また、150Hz付近の低域のスピード感にはとくに注力したとのこと。同氏は「Quick Base」と表現していたが、低域再生におけるトランジェントは特に意識したと説明していた。
このようなユニークな平面駆動ヘッドホンを開発したダン・クラーク氏は、いったいどのような経歴の持ち主なのだろうか。ダン・クラーク氏は父親の影響で幼少期から楽器演奏やオーディオに興味を持ち、高校時代からアンプの自作を行っていた。大学では電子工作機械に興味を持ち(一方でMBAも取得)、卒業後はアップル社のマルチメディア・プレーヤーソフト「QuickTime」のマーケティングにも携わった。一方でQuickTimeに関連してMPEGのデコード/エンコードを行うチップセットの設計やマーケティングを行ったつながりから、スピーカーなど音響機器の開発に携わることが増えたのだという。

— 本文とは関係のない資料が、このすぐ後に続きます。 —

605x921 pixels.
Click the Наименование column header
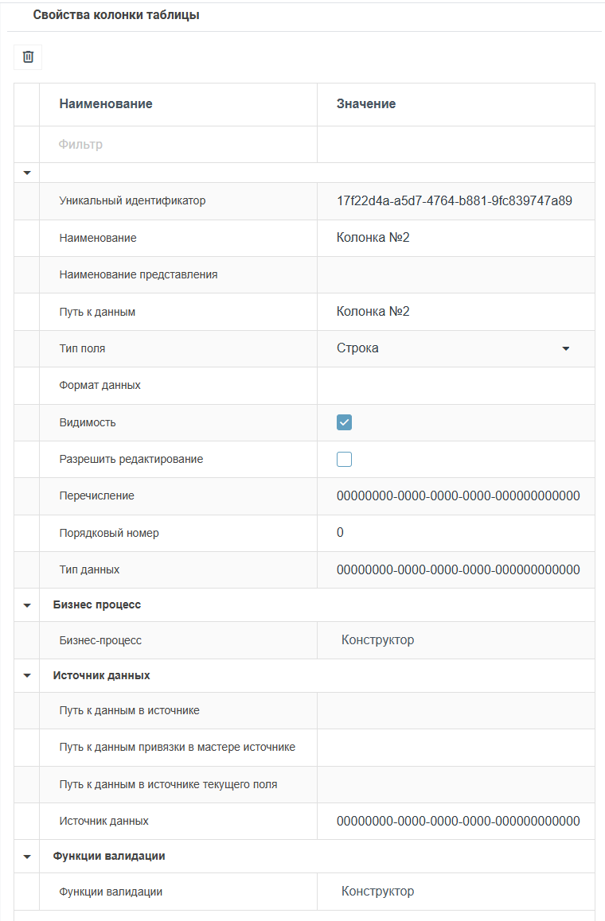pos(106,104)
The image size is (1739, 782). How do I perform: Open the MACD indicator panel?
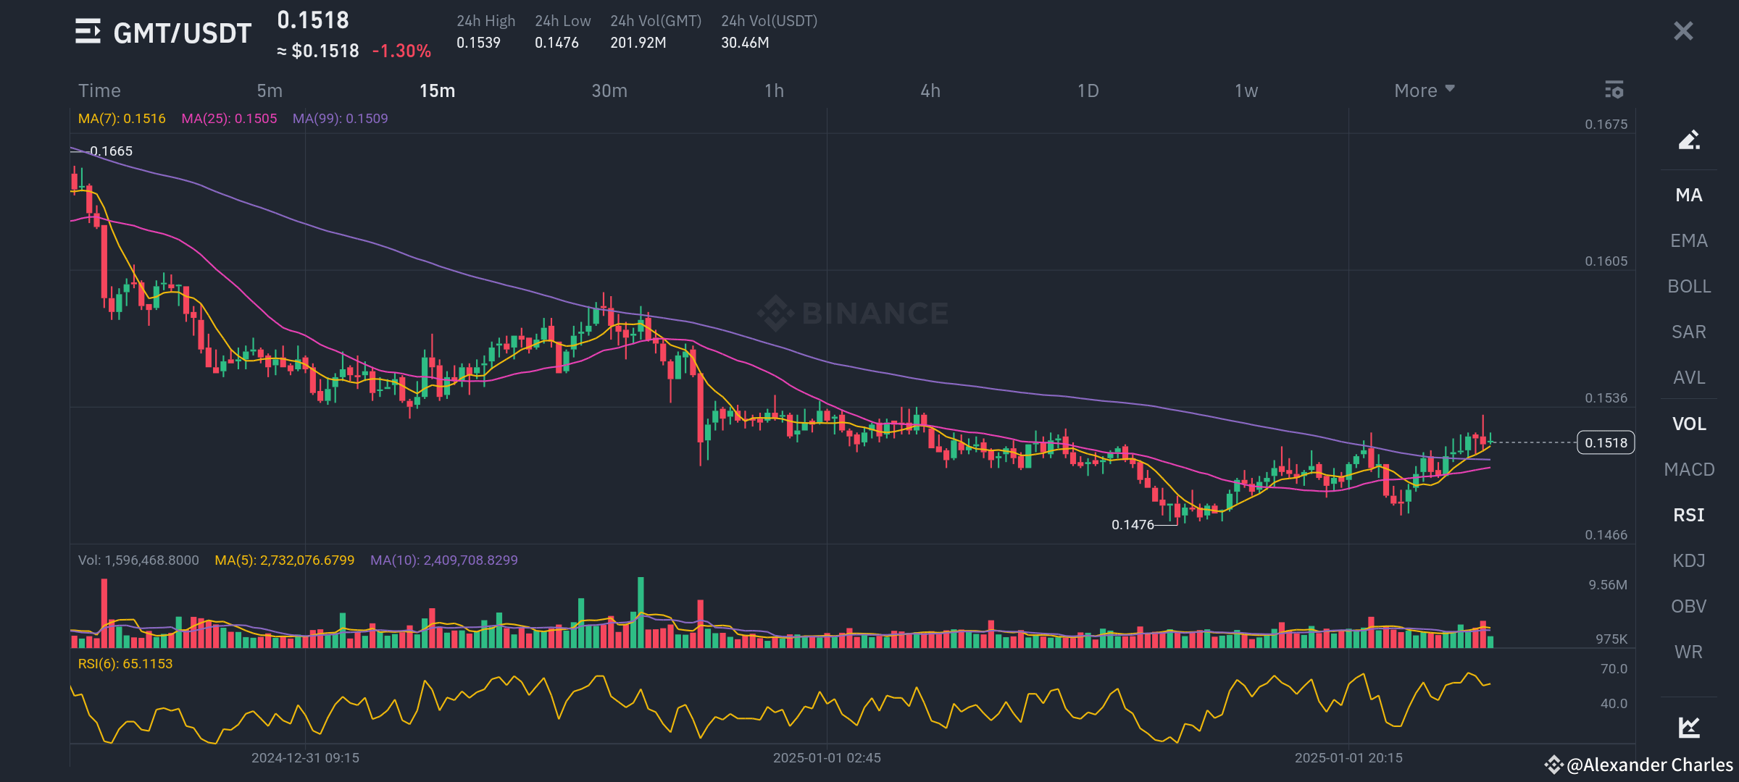tap(1688, 469)
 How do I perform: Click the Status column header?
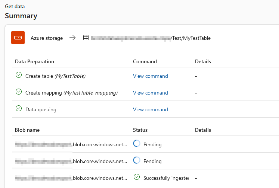pyautogui.click(x=140, y=130)
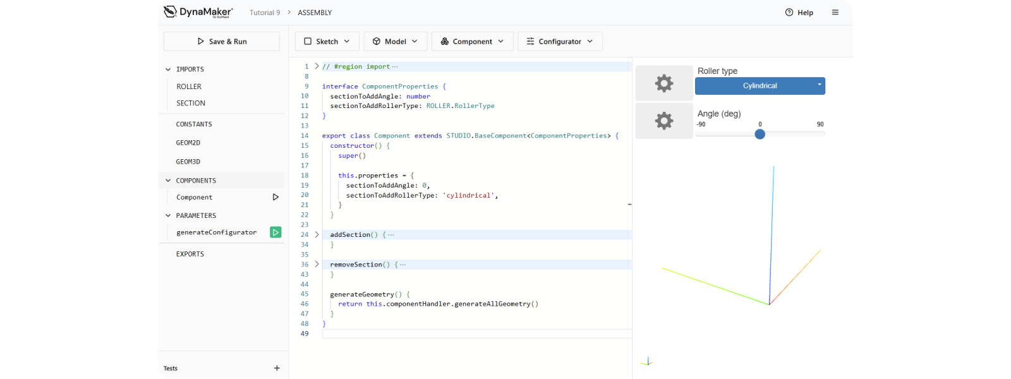Run the generateConfigurator green play icon

(275, 232)
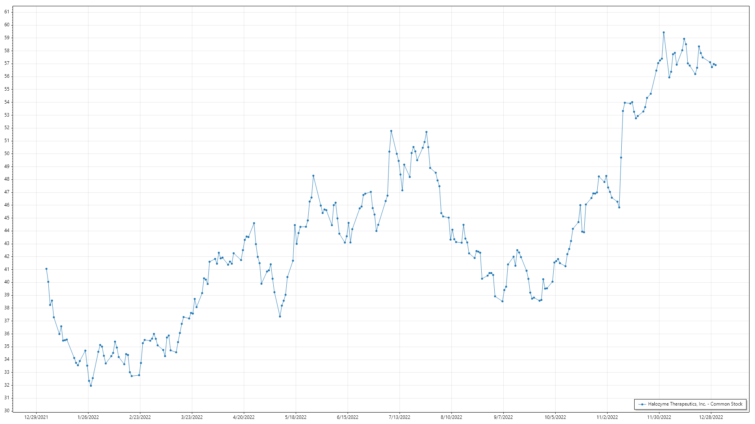
Task: Click the 30 y-axis value label
Action: point(7,411)
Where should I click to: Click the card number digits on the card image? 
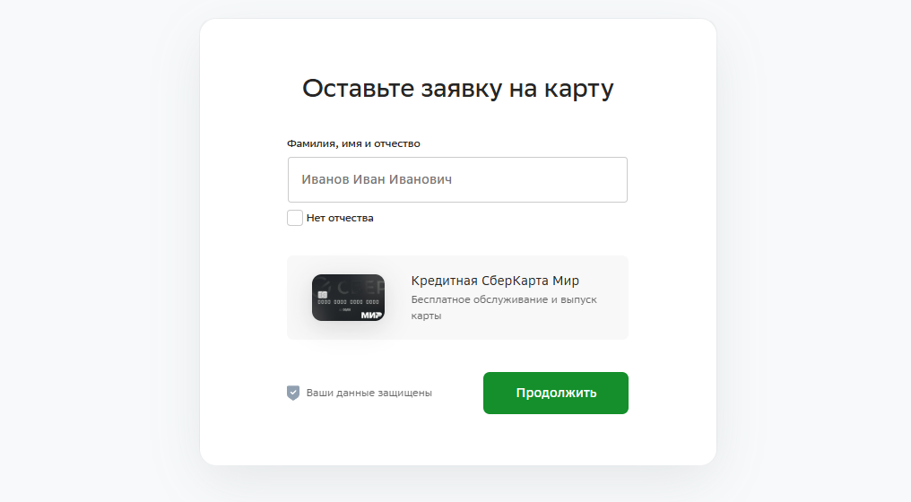348,302
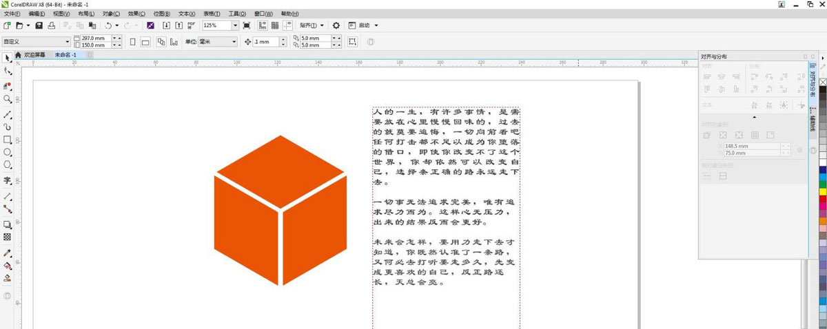Screen dimensions: 827x329
Task: Toggle landscape page orientation
Action: [x=145, y=42]
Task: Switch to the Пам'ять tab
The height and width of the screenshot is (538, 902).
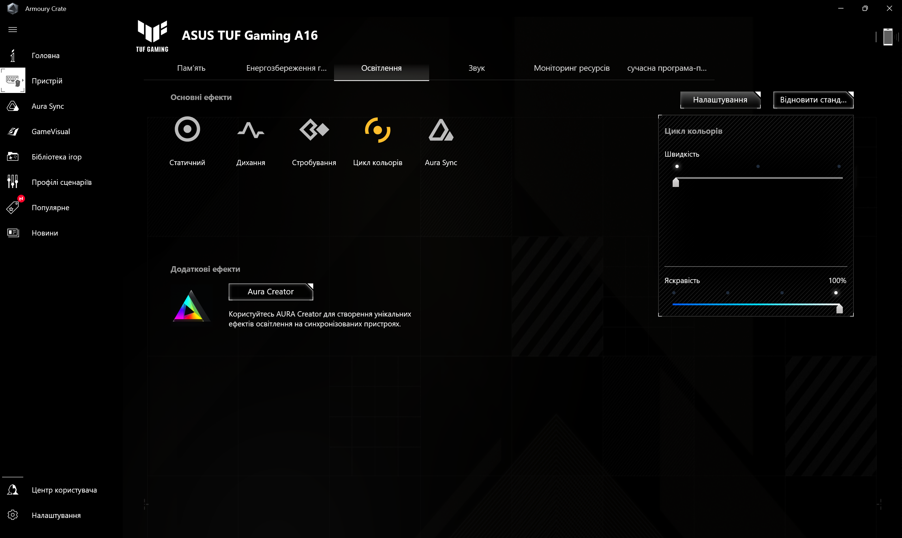Action: click(191, 68)
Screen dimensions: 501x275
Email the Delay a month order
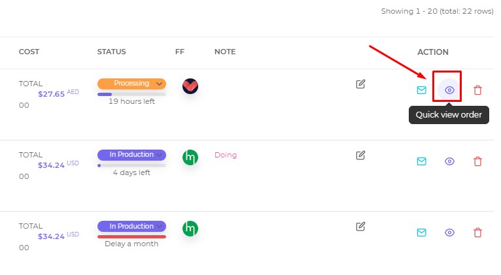[421, 233]
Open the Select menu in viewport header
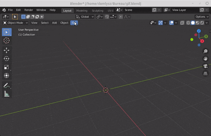The image size is (211, 136). tap(45, 23)
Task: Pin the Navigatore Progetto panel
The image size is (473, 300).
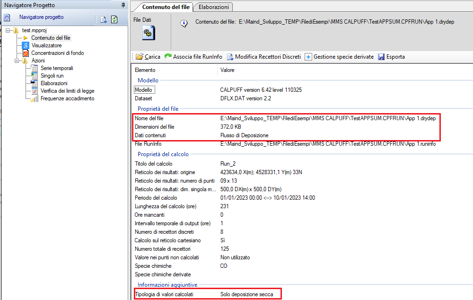Action: [123, 5]
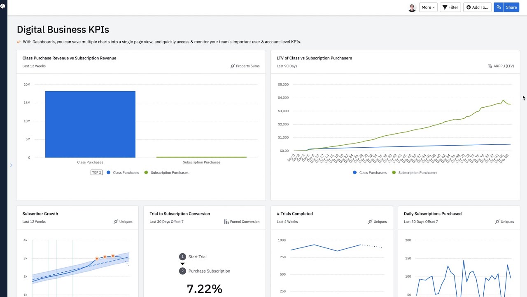Click Uniques icon on Daily Subscriptions Purchased
Image resolution: width=527 pixels, height=297 pixels.
[498, 222]
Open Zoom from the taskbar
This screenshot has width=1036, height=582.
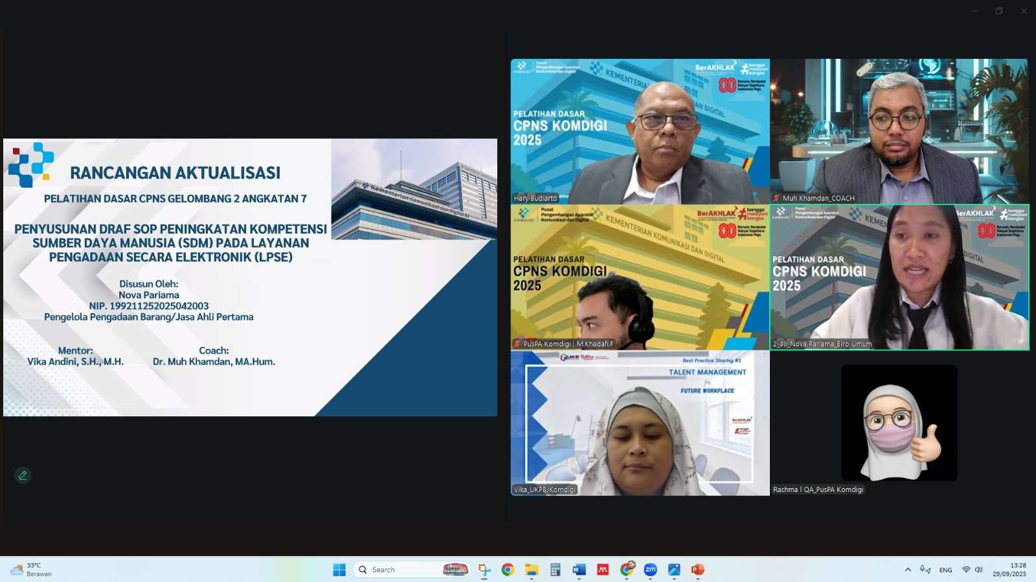[650, 570]
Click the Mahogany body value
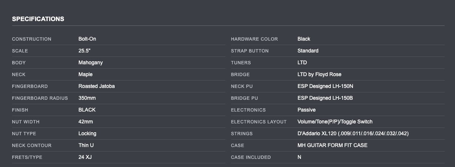 (x=91, y=62)
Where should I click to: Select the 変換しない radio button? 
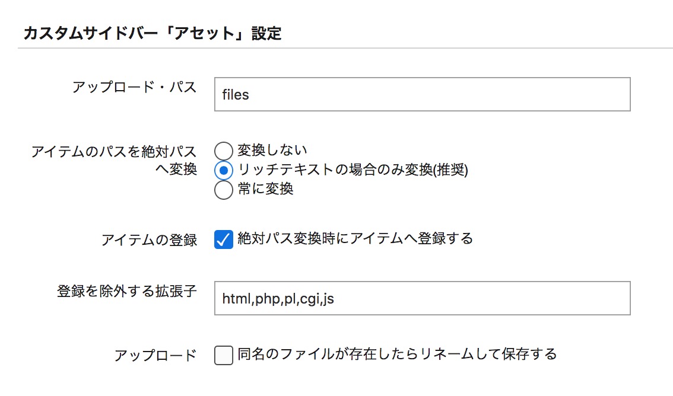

ダン・クラーク氏の手がけたオーディオ機器の代表例が、1990年代におけるPlatinum Audioでの業績で、同社のReferenceシリーズは同氏による設計だという。スピーカーを手がけていたところから、ヘッドホンメーカー立ち上げるに至ったエピソードも披露。妻と仕事場を共用していたところ、開放型ヘッドホンから漏れる音がうるさいと文句を言われた。そこで密閉型ヘッドホンで音の良いものを探したところ、なかなか思うようなサウンドのものがなく、自身で開発してみようと思い至ったとのことだった。